• WORK ITEM: Every line of the records below from the line with "The width and height of the screenshot is (512, 512)." up to and including the line with "This screenshot has width=1568, height=510." must be reproduced exactly, and no line outside that range.
----- SOURCE DATA
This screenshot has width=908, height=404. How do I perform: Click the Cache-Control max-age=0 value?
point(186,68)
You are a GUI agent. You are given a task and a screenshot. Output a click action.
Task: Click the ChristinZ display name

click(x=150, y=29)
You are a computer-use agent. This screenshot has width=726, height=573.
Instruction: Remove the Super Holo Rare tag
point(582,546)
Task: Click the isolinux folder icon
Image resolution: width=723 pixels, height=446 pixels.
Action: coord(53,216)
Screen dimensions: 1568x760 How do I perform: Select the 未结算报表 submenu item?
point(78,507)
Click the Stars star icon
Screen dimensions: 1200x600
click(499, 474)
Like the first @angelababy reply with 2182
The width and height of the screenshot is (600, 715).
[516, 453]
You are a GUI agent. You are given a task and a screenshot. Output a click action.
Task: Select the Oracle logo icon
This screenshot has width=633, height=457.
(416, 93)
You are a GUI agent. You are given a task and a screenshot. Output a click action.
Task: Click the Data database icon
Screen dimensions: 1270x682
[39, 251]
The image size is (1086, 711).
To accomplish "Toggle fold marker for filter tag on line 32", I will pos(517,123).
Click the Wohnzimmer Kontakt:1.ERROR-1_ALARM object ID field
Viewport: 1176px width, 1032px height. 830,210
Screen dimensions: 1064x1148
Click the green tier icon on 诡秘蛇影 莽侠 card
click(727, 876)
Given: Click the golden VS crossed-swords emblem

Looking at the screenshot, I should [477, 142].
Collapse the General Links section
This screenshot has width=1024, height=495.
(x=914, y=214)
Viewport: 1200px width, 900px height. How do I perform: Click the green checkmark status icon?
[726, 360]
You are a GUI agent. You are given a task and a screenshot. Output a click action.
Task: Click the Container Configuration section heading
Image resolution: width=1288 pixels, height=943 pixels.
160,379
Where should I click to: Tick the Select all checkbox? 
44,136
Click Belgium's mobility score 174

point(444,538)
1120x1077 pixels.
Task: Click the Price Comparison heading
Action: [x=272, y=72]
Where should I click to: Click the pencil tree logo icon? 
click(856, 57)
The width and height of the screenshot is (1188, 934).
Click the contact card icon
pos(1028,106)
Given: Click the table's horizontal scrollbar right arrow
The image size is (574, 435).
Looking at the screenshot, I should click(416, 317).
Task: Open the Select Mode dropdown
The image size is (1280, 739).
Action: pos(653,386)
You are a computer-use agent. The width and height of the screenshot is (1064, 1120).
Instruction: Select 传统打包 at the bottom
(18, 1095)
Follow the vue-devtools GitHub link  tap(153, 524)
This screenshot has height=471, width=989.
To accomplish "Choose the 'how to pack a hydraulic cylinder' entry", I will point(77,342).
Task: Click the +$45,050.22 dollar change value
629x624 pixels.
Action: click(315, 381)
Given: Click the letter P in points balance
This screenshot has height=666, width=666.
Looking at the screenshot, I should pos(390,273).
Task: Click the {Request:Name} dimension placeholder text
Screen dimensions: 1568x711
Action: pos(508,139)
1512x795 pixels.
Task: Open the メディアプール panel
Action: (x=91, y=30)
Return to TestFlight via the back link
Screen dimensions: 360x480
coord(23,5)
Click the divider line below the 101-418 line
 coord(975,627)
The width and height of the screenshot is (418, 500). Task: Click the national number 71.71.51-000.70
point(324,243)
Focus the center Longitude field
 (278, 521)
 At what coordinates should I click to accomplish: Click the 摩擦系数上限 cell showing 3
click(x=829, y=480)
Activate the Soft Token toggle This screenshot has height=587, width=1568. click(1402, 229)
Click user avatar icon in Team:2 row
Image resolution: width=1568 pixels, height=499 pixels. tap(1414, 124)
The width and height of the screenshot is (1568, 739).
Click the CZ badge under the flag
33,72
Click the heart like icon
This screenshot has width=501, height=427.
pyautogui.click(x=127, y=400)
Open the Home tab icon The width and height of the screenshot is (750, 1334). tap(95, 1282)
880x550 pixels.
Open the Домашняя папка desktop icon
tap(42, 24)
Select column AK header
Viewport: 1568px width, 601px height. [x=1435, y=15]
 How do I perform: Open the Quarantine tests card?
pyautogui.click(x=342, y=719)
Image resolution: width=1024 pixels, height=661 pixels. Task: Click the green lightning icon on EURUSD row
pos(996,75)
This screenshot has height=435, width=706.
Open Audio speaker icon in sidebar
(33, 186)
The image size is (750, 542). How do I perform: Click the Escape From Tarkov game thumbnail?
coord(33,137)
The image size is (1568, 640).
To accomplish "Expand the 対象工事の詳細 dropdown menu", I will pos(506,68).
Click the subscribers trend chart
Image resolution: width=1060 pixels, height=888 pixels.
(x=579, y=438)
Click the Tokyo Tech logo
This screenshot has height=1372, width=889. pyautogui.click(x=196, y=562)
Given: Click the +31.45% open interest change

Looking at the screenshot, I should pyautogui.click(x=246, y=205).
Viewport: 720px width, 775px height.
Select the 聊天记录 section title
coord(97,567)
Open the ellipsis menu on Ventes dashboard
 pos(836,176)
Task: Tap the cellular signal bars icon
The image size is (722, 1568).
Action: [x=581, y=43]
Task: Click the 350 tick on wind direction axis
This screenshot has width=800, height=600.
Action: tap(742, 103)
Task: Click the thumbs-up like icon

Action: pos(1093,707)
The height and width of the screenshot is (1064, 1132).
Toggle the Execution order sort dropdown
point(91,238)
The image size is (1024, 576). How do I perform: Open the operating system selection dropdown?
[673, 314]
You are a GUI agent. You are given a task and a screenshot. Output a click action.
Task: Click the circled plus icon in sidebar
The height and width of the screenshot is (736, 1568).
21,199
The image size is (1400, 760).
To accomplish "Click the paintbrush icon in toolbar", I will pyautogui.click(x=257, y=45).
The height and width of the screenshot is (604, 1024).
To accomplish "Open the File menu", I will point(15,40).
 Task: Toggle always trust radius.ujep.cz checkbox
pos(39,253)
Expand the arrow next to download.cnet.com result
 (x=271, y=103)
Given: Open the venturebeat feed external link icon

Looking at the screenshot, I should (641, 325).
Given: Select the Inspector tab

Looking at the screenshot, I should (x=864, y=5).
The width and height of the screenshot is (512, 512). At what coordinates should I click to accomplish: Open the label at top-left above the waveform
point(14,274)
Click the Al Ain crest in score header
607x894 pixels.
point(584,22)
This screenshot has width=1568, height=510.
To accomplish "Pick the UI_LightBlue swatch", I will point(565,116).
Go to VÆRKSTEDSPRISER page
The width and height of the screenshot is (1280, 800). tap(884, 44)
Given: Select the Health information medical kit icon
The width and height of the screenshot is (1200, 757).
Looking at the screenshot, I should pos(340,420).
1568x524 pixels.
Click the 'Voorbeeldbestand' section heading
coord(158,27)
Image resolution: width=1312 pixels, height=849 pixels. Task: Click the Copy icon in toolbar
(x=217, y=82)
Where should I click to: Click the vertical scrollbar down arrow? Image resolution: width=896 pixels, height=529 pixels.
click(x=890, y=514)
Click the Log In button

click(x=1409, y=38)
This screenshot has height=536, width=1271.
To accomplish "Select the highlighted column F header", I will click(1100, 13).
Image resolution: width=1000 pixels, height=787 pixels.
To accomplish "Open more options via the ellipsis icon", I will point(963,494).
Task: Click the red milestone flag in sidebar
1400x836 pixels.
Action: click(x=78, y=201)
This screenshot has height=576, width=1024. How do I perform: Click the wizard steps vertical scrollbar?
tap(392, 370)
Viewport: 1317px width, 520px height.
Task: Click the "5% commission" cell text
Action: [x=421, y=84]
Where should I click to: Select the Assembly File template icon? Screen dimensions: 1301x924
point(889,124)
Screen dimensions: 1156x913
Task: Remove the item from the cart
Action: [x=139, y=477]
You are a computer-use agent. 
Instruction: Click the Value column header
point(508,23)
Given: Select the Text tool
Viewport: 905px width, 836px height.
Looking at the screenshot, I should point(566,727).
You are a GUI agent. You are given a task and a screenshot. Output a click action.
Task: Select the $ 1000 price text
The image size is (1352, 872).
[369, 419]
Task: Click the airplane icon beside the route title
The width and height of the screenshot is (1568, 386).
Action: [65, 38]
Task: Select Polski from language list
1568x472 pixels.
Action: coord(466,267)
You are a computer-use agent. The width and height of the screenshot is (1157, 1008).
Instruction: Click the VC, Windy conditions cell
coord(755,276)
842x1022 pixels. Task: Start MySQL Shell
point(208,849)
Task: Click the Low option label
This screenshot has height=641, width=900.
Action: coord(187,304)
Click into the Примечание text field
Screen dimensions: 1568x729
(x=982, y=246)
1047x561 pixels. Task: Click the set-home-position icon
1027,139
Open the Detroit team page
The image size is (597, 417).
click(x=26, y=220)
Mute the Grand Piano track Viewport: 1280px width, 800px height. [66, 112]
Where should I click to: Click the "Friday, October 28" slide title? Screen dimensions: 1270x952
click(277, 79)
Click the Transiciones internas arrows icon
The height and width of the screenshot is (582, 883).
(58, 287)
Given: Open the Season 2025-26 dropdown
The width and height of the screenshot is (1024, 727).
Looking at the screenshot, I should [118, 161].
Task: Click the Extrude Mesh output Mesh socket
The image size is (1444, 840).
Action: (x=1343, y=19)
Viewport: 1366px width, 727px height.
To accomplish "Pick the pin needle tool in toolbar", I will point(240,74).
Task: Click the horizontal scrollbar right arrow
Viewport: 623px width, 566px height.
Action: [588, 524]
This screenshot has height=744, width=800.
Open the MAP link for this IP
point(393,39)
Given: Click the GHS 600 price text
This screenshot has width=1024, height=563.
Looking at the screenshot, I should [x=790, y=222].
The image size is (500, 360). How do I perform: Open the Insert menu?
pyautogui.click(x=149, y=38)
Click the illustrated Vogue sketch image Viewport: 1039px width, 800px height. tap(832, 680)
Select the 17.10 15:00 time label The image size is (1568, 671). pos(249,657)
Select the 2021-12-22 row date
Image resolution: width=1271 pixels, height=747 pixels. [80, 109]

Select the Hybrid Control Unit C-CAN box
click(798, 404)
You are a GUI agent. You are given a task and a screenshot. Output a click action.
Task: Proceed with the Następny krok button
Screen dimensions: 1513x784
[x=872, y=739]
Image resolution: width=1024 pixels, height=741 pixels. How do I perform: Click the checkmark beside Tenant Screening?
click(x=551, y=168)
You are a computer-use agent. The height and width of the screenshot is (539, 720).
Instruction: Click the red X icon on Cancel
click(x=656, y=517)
----------
• ANSWER BOX:
The width and height of the screenshot is (512, 512). At what coordinates should I click to accomplish: Open the label at top-left above the waveform
point(14,274)
Click the Al Ain crest in score header
607x894 pixels.
point(584,22)
This screenshot has width=1568, height=510.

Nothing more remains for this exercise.